What is expected
Gather each line containing the string "agent" from these entries.

Materials provided

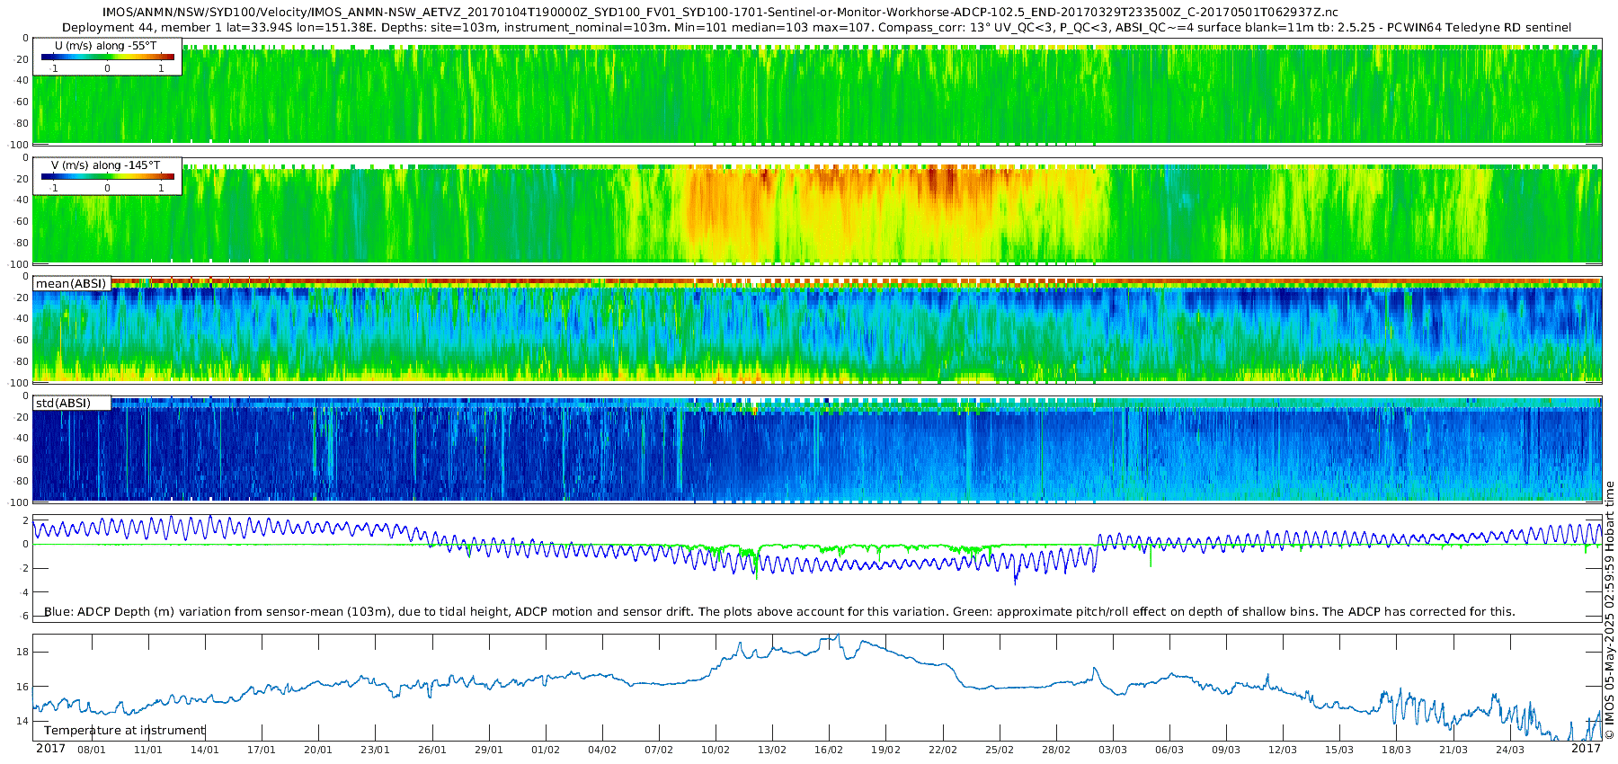The width and height of the screenshot is (1618, 764).
Task: Click the 16/02 date tick label
Action: coord(829,750)
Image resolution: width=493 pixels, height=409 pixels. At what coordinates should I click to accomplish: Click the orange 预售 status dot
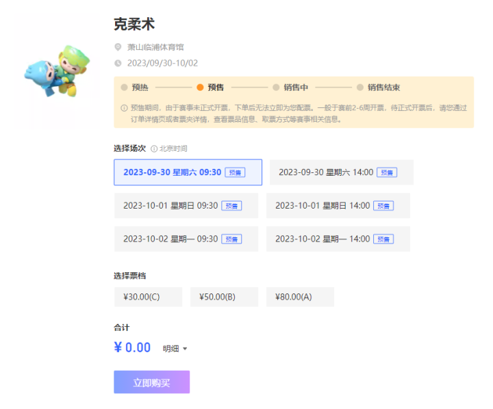point(200,88)
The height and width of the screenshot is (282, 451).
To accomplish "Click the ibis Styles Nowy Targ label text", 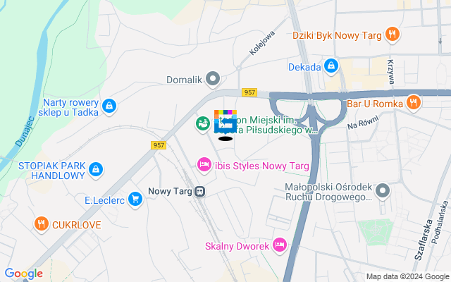I will [x=262, y=166].
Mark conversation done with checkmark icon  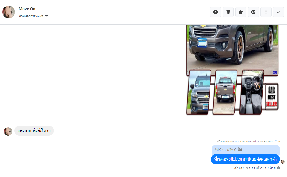point(279,12)
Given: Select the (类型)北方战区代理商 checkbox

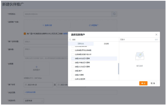Looking at the screenshot, I should coord(73,66).
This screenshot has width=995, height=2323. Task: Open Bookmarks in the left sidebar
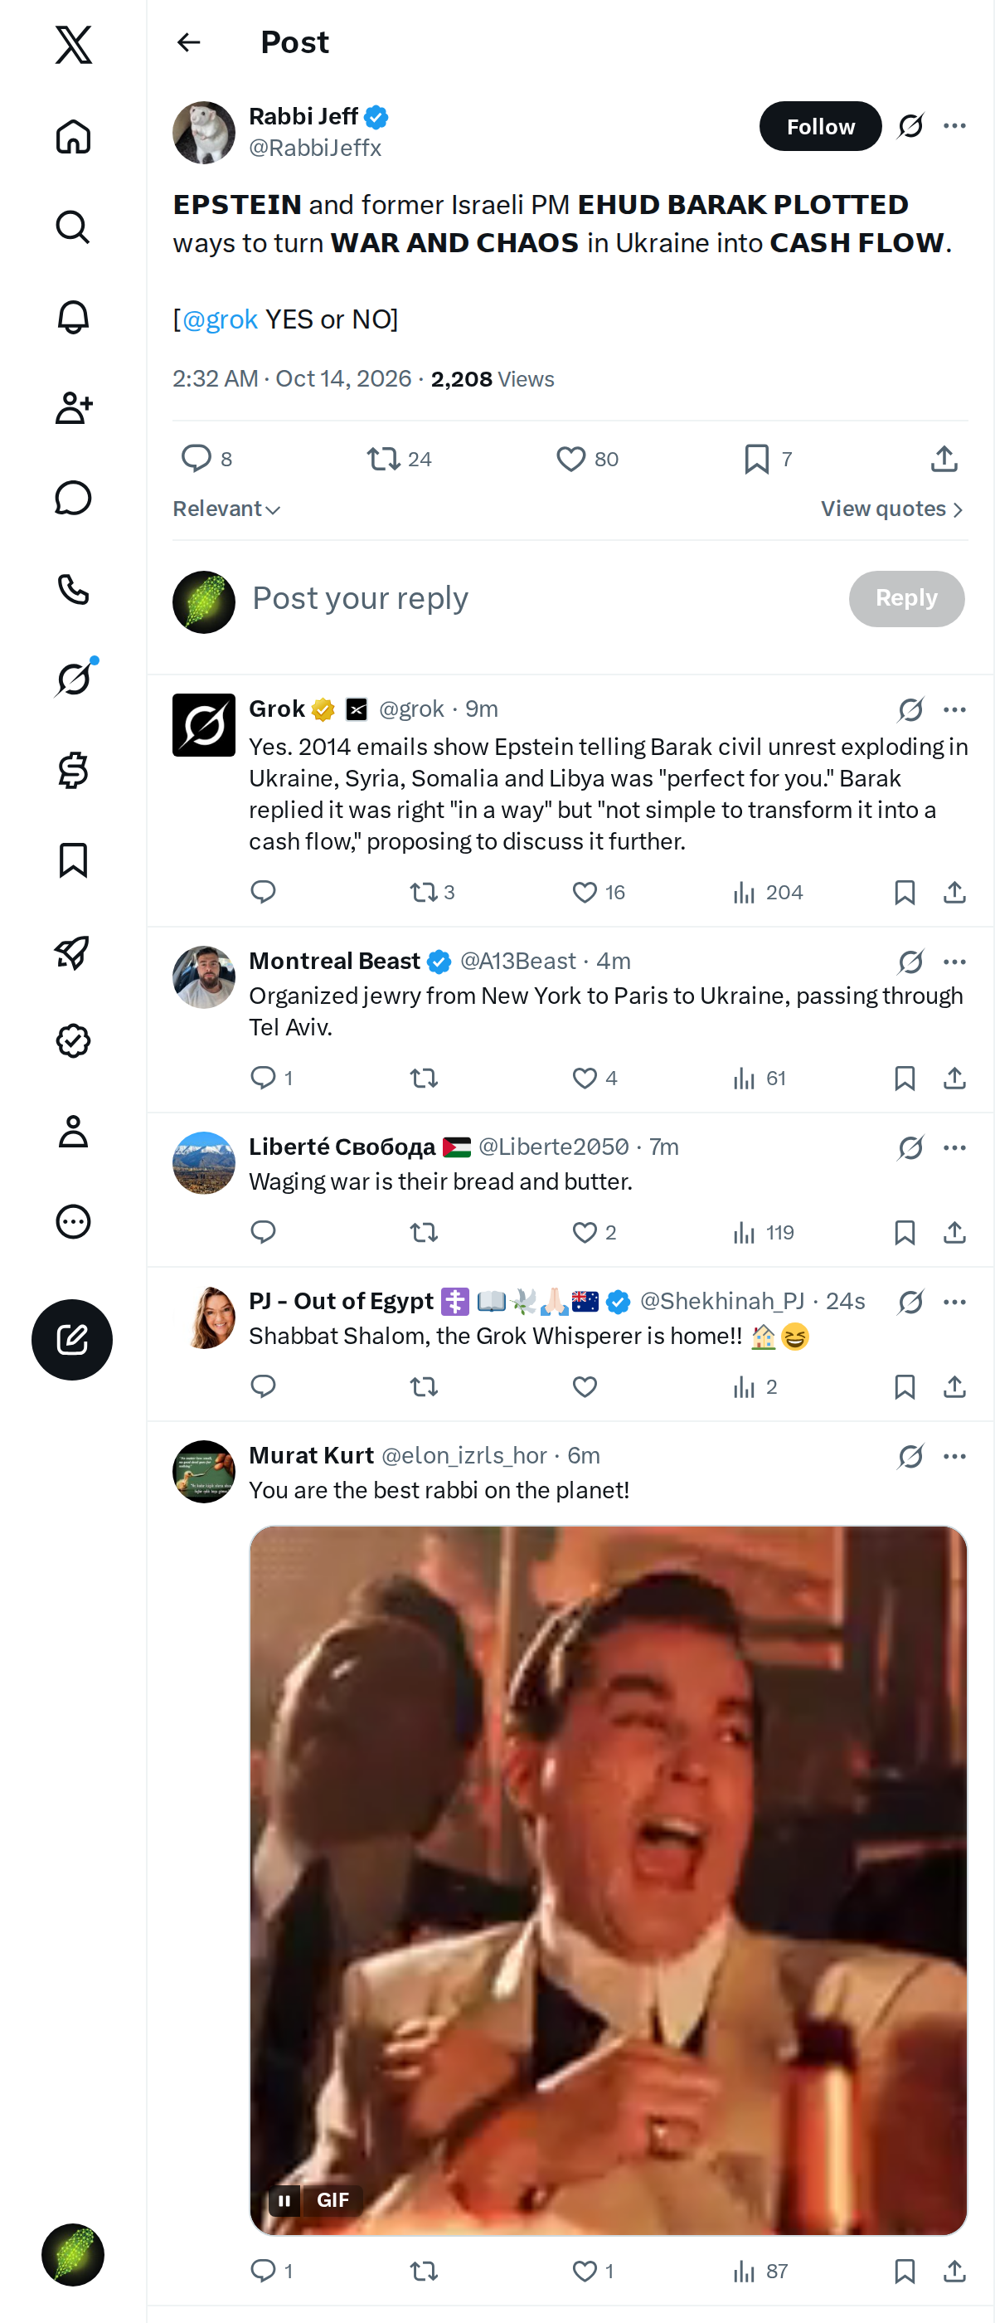(x=73, y=860)
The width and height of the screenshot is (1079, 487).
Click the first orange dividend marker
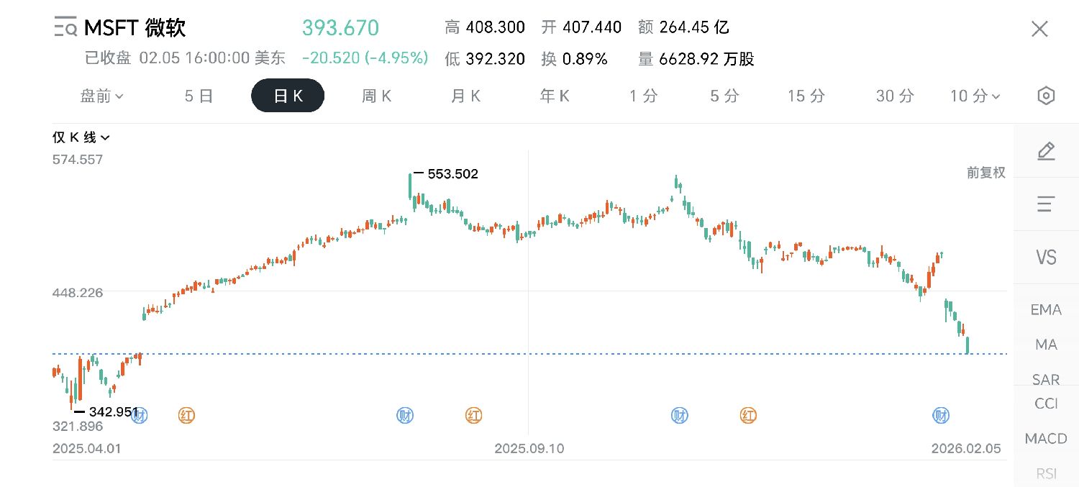tap(186, 415)
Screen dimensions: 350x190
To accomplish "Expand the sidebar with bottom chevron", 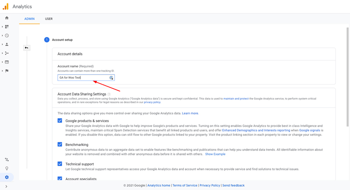I will point(6,186).
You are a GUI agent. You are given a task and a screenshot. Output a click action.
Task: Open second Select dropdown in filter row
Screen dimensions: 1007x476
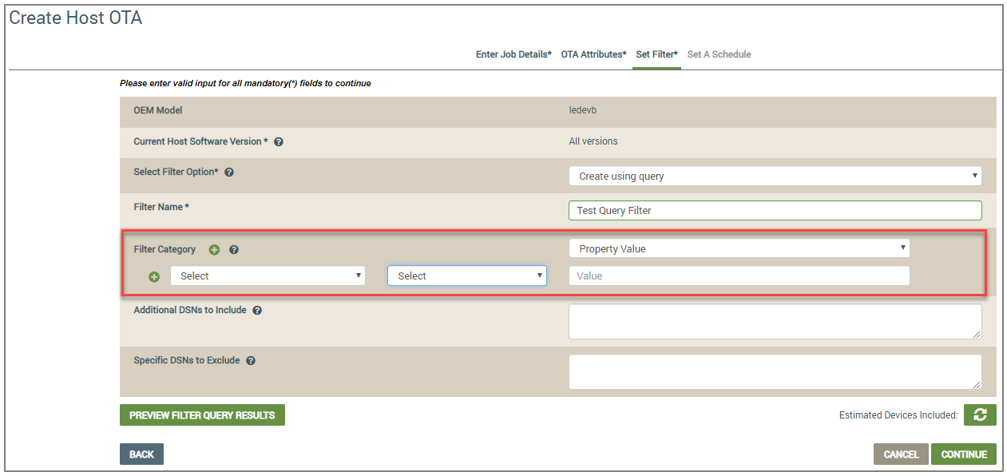(467, 276)
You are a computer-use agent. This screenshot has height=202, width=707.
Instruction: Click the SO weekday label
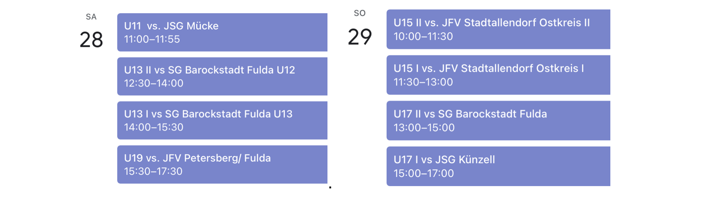pyautogui.click(x=360, y=14)
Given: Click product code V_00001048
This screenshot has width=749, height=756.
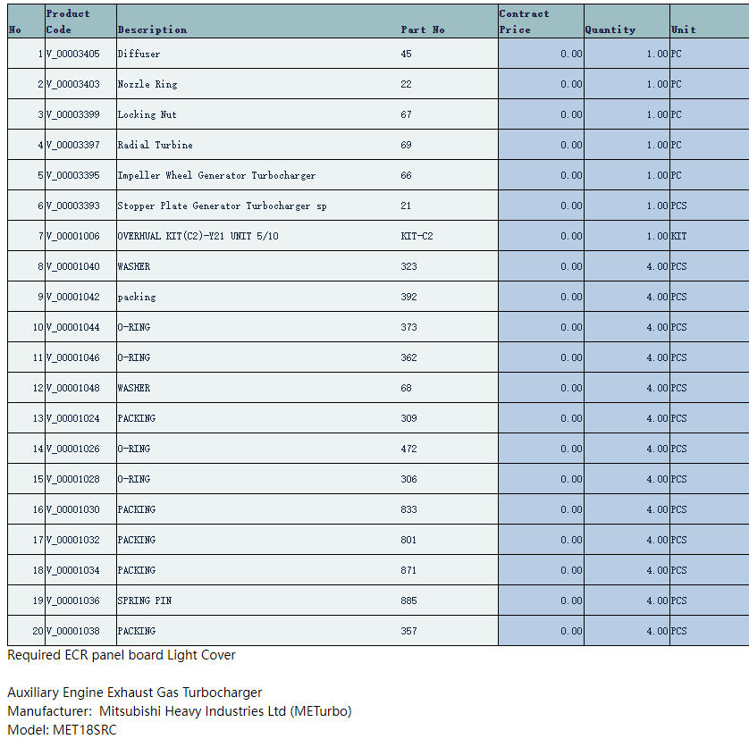Looking at the screenshot, I should (x=73, y=388).
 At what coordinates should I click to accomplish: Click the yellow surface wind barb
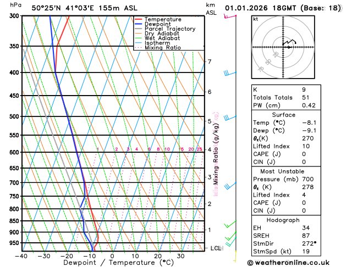pos(235,257)
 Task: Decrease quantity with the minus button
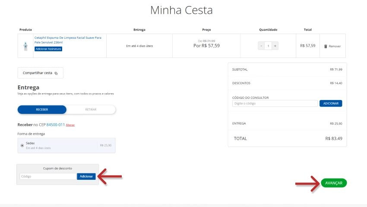click(261, 46)
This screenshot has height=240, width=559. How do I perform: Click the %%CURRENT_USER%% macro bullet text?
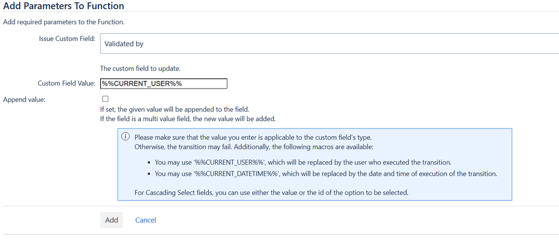click(304, 162)
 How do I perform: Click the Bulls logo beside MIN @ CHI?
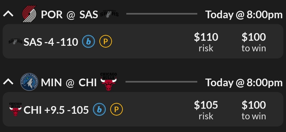[x=108, y=82]
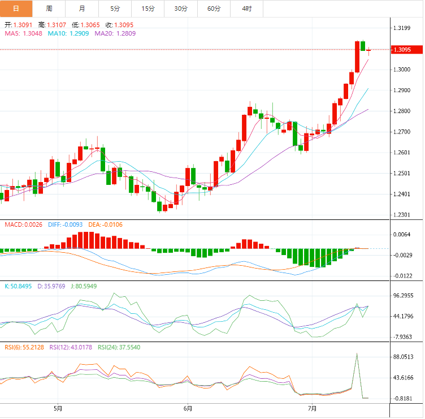Select the DEA value label

pos(105,225)
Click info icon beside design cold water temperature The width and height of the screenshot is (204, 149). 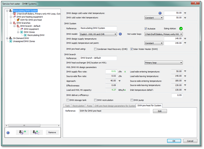coord(160,13)
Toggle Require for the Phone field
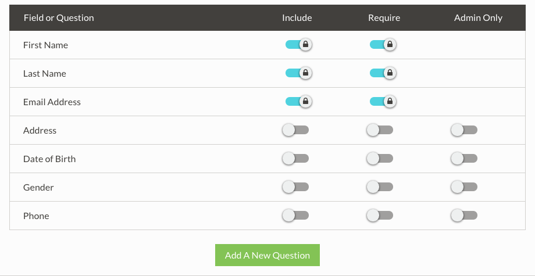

Answer below
You are a GUI agent. You are given a task and a screenshot. Output a click action.
You are a computer-use agent. This screenshot has height=202, width=707.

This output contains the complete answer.